TEXTE FOURNI
Louise de Bettignies, née le à Saint-Amand-les-Eaux (Nord) et morte le à Cologne (Allemagne), est une résistante et une agente du renseignement française qui travaille, sous le pseudonyme d’Alice Dubois, pour le compte de l’armée britannique durant la Première Guerre mondiale. Son réseau Alice contribue à sauver la vie d'un millier de soldats britanniques. Arrêtée, elle meurt en prison à la suite des mauvais traitements infligés. Elle est surnommée la reine des espions et Jeanne d’Arc du Nord.
Biographie
Famille
Louise Marie Henriette Jeanne de Bettignies est née le 15 juillet 1880[1] à Saint-Amand-les-Eaux. Elle est l'avant-dernière des huit enfants d'Henri-Maximilien de Bettignies (1834-1903), manufacturier de porcelaines et faïences à Saint-Amand-les-Eaux et capitaine de la Garde nationale, et de Julienne-Marie Mabille de Poncheville (1844-1927)[2],[3].
La famille de Bettignies est originaire de Tournai et fondatrice, en 1751 d'une manufacture de porcelaine d'art. Le grand-père de Louise de Bettignies, Maximilien Joseph de Bettignies, obtient la nationalité française en 1831. Le père, Henri-Maximilien de Bettignies, vend la Société des Produits Céramiques du Nord peu de temps avant la naissance de sa fille[3].
Éducation
Malgré les difficultés financières de son père, Louise de Bettignies fait des études secondaires à Valenciennes chez les Sœurs du Sacré Cœur[3].
« Elle était mon aînée de six ans. Je la voyais le plus souvent à Valenciennes, chez notre commune grand-mère, […] Louise était blonde, frêle d'apparence, avec un visage mobile et des yeux perçants qui semblaient fureter de toutes parts. Elle ne tenait pas en place. Il est vrai que les jours où je la voyais ainsi, vers sa douzième année, étaient ses jours de sortie. Pensionnaire avec sa sœur, Germaine, au Couvent de la Sainte-Union des Sacrés-Cœurs, les bonnes religieuses nourrissaient sur le compte de cette vive enfant, à ce que j'ai su, des opinions analogues à celle de sa grand-mère. Cependant, elle travaillait de façon à leur donner satisfaction. »
« […] je garde encore le souvenir vivace de ma cousine germaine avec laquelle je me retrouvais chez notre grand-mère, rue Capron, à Valenciennes… Louise avait, alors, une douzaine d'années. Nous étions, toutes deux, élèves des Dames de la Sainte-Union, elle comme pensionnaire, moi comme externe. Elle montrait déjà un caractère vif, enjoué… Oui, Louise était très gentille, très intelligente et faisait preuve de beaucoup de personnalité. »
À partir de 1895 ses parents habitent à Lille, au 166 rue d'Isly. Louise de Bettignies part en 1898 en Angleterre pour poursuivre des études supérieures chez les Ursulines à Upton (Essex), puis à Wimbledon, chez les Ursulines[3],[6], et à Oxford. La mort de son père à Lille en avril 1903 la fait revenir dans cette ville où elle termine ses études à la faculté des lettres de l'université de Lille, en 1906[3].

MATÉRIEL
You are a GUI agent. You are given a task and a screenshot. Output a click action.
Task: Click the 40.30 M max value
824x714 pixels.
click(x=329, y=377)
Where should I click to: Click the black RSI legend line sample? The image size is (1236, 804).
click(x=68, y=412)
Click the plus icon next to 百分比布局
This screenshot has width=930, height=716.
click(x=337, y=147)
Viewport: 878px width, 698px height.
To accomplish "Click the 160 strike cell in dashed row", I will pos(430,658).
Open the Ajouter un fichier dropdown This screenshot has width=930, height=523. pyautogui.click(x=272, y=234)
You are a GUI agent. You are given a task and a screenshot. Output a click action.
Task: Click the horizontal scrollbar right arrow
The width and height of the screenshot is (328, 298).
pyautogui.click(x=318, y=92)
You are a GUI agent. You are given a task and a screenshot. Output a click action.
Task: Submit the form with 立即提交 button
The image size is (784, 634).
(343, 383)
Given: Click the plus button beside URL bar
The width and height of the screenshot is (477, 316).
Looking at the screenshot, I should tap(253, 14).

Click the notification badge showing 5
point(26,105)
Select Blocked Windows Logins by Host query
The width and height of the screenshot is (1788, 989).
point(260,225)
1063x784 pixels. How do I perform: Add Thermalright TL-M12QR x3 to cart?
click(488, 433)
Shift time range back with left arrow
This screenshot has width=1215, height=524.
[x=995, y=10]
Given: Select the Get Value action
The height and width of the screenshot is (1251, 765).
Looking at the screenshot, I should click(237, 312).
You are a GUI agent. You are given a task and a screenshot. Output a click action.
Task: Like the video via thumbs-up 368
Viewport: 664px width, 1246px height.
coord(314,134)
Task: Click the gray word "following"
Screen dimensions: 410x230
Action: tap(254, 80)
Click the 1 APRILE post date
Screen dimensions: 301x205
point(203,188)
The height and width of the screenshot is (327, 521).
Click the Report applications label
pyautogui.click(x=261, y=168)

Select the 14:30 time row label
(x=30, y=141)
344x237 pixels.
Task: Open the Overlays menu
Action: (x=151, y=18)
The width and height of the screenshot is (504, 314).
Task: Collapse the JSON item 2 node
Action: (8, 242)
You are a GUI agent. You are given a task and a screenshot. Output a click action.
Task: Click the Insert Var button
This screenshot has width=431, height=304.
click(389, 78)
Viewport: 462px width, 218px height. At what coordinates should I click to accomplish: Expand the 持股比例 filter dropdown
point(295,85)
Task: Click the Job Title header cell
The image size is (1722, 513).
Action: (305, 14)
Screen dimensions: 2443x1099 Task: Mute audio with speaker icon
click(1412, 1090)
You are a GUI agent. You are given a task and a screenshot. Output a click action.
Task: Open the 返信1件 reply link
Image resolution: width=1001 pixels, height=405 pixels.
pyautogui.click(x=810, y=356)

VOS CONSIGNES
Rédigez la suite de la biographie de Louise de Bettignies en reprenant juste après sa dernière phrase.

RÉPONSE CI-DESSOUS
À l'issue de ses études, elle a acquis une parfaite maîtrise de l’anglais, de l’italien et de l’allemand et se débrouille en russe, en tchèque ou encore en espagnol[7].
La nécessité d'un emploi
Elle travaille alors comme préceptrice à Pierrefonds, puis entre au service du comte Visconti de Modrone à Milan en Italie. Elle profite de son séjour en Italie pour visiter la péninsule en 1906, alors qu'elle est chez les Visconti, elle voyage beaucoup à travers l'Italie. En 1911, elle se rend en Galicie autrichienne chez le comte Mikiewsky[8], près de Lemberg. De 1911 à 1912, elle se trouve chez le prince Carl Schwarzenberg, au château de Worlick[3],[9].
Elle s'installe ensuite chez la princesse Elvira de Bavière, au château de Holesclau, en Autriche-Hongrie. Elle y aurait rencontré le Kronprinz Rupprecht de Bavière, qu'elle croise à nouveau en 1915[10] quand il commande les troupes allemandes stationnées en Belgique. C’est là qu’il lui est proposé de devenir la préceptrice des enfants de l'archiduc François-Ferdinand, héritier du trône d’Autriche. Elle décline l’offre et revient en France. De retour à Lille au début de 1914, où elle est opérée de l’appendicite, elle conduit sa mère chez un de ses frères à Bully-les-Mines[11], puis retourne à Lille, rue d'Isly[3].
À la déclaration de guerre, Louise vit dans une villa à Wissant, louée par son frère Albert[11]. Très catholique, elle envisage à cette époque de devenir carmélite[9].
Lille est déclarée « ville ouverte » le 1er août 1914 et l’état-major quitte la ville le [12]. La ville est soumise à de violents bombardements en octobre 1914. Troupes et services de l'État quittent la ville dans la confusion, laissant la place à l’abandon[13].
Louise de Bettignies et sa sœur Germaine Houzet vivent ensemble au 166, rue d'Isly. Leur amie, Germaine Féron-Vrau (1869-1927)[14], responsable départementale de la Ligue patriotique des Françaises et fondatrice de l'hôpital de la Croix-Rouge les recrute toutes deux comme infirmières[15]. Louise de Bettignies est alors âgée de 34 ans.
Traversant les ruines de Lille, Louise de Bettignies assure la navette (munitions et aliments) avec les soldats qui tirent encore sur les assiégeants[16]. Dans les hôpitaux de fortune, elle écrit les lettres en allemand dictées par les mourants allemands pour leur famille[16].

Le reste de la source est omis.